Out of the lines below, please list those that hold the string "will".

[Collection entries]
- Opening Delimiter -

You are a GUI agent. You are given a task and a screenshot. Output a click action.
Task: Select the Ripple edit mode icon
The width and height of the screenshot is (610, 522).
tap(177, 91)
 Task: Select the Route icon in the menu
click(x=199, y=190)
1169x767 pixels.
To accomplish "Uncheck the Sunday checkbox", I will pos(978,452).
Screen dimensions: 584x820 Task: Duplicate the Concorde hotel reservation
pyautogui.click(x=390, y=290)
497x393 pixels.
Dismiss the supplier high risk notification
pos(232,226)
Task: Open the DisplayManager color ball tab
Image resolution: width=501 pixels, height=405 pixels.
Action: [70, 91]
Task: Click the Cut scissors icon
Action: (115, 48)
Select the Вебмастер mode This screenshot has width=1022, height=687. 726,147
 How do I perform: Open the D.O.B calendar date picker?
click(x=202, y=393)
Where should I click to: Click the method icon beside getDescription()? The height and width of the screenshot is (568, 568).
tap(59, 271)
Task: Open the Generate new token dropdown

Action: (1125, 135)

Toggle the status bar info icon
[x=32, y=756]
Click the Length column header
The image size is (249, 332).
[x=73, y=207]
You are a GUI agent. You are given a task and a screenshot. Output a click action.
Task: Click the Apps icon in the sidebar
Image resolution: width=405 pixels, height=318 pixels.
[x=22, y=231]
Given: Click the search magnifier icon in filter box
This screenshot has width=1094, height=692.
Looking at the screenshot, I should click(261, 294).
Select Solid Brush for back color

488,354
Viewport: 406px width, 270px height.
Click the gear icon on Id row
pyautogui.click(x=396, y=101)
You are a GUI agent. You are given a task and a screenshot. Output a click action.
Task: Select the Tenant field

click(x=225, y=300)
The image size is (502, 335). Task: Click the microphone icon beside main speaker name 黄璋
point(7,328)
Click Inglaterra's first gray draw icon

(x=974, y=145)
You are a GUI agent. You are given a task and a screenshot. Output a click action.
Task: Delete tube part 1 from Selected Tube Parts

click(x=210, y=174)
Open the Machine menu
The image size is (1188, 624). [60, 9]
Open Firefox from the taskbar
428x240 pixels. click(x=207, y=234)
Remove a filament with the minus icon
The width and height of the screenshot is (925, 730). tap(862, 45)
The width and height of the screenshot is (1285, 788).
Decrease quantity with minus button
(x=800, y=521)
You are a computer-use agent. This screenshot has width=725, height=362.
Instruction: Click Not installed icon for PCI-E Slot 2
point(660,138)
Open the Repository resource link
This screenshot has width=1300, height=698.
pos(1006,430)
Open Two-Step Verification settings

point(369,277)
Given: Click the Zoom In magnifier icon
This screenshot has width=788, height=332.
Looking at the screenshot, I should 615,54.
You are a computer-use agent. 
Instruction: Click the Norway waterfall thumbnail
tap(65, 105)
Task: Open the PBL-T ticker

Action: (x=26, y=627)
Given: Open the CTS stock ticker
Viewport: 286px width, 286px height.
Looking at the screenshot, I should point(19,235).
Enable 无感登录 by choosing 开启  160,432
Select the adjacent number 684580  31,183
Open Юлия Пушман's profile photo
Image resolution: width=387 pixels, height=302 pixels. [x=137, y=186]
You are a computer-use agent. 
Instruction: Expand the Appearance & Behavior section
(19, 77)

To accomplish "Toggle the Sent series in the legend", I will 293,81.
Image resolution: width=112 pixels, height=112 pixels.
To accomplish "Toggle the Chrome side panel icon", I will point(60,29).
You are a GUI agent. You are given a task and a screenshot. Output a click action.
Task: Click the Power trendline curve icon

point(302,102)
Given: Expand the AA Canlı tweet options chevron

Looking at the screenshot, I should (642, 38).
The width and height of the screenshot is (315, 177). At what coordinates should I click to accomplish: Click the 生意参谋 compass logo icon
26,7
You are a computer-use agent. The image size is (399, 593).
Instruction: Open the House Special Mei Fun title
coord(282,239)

- Closing Delimiter -

TASK RESPONSE
To accomplish "Uncheck the Sunday checkbox", I will pos(978,452).
To accomplish "Toggle the Sent series in the legend", I will 293,81.
To accomplish "Toggle the Chrome side panel icon", I will point(60,29).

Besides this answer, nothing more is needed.